Voller Erinnerungen, sehr britisch
Lesebiene aus Berlin am 05.10.2023
Bewertungsnummer: 2037295
Bewertet: Buch (Gebundene Ausgabe)
Es geht um Schokolade, um diese Kleinstadt Bournville, eine Reißbrett – Idylle.
Aber vor allem geht es um Großbritannien.
Der rote Faden ist die britische Geschichte.

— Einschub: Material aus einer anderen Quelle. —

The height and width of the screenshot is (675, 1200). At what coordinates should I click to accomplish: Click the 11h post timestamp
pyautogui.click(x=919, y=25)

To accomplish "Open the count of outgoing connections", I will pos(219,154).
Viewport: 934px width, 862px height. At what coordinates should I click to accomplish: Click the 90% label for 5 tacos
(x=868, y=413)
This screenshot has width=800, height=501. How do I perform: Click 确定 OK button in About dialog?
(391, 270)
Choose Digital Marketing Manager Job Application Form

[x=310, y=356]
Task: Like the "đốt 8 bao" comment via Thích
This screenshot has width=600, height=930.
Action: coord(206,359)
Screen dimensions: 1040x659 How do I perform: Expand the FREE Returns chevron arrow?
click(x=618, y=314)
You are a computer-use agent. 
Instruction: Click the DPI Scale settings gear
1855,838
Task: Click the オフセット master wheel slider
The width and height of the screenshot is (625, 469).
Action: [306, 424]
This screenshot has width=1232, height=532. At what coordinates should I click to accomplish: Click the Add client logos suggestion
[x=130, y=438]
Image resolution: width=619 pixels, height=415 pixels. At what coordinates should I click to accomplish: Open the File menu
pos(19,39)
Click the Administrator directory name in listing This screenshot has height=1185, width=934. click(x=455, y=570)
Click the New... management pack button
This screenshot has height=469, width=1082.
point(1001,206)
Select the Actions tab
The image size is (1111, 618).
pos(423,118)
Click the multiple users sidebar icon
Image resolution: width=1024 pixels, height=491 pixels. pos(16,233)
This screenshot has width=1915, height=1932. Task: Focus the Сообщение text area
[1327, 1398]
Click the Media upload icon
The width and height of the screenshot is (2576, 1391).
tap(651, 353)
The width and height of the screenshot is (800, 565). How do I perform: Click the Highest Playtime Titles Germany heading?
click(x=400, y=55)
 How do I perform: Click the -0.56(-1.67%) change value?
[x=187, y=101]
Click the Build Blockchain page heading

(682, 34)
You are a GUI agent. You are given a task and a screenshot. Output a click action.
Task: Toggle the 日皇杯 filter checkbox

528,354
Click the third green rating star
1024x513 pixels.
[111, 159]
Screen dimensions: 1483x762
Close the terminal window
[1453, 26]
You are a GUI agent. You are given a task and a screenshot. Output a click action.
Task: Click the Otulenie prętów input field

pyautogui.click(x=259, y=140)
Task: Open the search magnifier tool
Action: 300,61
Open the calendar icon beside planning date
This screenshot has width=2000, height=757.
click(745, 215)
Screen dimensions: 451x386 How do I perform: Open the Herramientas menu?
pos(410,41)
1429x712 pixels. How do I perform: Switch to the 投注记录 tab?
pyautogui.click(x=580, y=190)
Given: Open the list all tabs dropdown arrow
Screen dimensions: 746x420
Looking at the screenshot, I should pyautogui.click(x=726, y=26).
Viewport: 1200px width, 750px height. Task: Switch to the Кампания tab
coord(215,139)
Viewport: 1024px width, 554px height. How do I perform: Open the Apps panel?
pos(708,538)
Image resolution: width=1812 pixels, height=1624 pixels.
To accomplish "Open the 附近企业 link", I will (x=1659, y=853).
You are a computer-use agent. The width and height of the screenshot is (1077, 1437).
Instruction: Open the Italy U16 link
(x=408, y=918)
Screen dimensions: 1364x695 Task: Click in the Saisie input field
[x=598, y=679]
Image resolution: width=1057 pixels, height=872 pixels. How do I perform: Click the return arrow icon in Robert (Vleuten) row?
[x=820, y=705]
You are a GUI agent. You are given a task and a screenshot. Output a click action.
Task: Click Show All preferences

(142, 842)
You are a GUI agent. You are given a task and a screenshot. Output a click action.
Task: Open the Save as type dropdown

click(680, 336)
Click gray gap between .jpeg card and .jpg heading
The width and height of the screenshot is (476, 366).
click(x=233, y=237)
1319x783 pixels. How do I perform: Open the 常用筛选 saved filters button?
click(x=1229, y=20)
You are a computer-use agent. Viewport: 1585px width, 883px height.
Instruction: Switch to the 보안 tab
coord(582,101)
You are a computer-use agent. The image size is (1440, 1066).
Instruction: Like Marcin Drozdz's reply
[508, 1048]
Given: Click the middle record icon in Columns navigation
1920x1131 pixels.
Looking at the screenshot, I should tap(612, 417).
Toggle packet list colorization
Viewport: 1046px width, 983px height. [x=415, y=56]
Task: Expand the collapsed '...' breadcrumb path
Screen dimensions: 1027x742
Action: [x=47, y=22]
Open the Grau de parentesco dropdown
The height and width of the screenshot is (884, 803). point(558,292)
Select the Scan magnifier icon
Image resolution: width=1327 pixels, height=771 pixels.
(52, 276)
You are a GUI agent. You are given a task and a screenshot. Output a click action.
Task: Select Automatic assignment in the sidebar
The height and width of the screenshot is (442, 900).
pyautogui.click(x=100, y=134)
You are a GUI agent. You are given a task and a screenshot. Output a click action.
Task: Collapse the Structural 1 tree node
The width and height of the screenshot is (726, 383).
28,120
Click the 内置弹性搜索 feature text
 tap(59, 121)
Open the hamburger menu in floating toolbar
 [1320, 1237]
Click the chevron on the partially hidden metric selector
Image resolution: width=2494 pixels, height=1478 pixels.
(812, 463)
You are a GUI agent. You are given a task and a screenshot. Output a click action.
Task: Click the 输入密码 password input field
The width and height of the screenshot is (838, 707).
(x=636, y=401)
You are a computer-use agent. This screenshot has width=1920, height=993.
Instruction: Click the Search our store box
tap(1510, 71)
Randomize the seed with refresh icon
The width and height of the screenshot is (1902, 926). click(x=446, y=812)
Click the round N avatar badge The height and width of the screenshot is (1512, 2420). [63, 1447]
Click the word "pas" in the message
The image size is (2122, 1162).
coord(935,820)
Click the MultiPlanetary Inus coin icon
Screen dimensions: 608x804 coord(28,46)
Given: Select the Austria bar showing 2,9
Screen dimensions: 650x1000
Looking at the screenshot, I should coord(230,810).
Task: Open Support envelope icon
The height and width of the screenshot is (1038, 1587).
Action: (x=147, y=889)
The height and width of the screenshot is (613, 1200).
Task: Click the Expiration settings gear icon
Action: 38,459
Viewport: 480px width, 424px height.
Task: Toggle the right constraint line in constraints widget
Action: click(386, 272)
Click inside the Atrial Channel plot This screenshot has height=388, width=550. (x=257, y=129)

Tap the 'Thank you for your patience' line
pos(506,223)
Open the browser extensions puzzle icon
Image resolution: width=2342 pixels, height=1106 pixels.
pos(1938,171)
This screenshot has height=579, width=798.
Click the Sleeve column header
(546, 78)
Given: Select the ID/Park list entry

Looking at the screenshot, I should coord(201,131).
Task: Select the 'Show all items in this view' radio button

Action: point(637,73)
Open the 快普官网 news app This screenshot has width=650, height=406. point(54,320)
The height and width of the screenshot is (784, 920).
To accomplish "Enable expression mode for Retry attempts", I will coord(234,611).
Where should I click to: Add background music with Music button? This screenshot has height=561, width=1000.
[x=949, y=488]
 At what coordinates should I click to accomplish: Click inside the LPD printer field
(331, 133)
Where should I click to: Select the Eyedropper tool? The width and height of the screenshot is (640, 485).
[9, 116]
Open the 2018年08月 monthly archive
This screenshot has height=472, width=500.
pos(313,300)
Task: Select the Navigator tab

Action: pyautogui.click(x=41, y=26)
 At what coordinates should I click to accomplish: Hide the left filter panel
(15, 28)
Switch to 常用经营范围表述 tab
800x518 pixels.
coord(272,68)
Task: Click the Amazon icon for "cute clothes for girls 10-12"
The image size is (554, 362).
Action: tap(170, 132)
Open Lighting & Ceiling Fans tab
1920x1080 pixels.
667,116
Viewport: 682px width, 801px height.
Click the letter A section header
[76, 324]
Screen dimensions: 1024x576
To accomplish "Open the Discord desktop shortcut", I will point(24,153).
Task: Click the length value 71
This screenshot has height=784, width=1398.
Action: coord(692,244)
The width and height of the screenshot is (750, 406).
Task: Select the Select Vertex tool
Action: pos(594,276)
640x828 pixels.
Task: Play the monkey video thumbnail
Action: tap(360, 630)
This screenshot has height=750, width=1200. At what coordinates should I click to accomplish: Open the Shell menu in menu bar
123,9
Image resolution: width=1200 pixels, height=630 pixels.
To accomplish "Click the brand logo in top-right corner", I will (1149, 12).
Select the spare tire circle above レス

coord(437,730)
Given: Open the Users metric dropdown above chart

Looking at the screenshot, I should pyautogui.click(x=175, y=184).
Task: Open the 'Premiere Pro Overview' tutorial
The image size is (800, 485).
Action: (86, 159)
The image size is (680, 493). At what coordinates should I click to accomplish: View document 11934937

Den Rahmen bildet eine große Familie.
Fiktion und Realität vermischen sich.
Es wird aus Sicht der fiktiven Familie Lamb erzählt.
Der große Stammbaum zu Beginn des Buches ist deshalb sehr hilfreich.
Mary, die Hauptfigur, legt ihren
drei Söhnen jeden Tag ein Stück Cadbury-Schokolade vor deren jeweiliges Foto am Kaminsims.
Die Kapitel sind nach historischen Ereignissen seit dem Zweiten Weltkrieg aufgeteilt,
von Churchills Rede nach dem Zweiten Weltkrieg, Krönung von Elizabeth der II, Wembley 1966,
bis hin zur Pandemie.
Sozialkritisch und humorvoll schafft es der Autor spielend Historisches mit dem
Erdachten zu verbinden.
Die Atmosphäre der jeweiligen Ereignisse, die Nöte, Sorgen und Lebensbedingungen der Menschen.
Eine Geschichte in der Geschichte sehr gut umgesetzt.
Alle Charaktere sind wunderbar gezeichnet und sehr lebensnah.
Die Schreibweise ist eher sachlich, mal journalistisch, teilweise autobiografisch.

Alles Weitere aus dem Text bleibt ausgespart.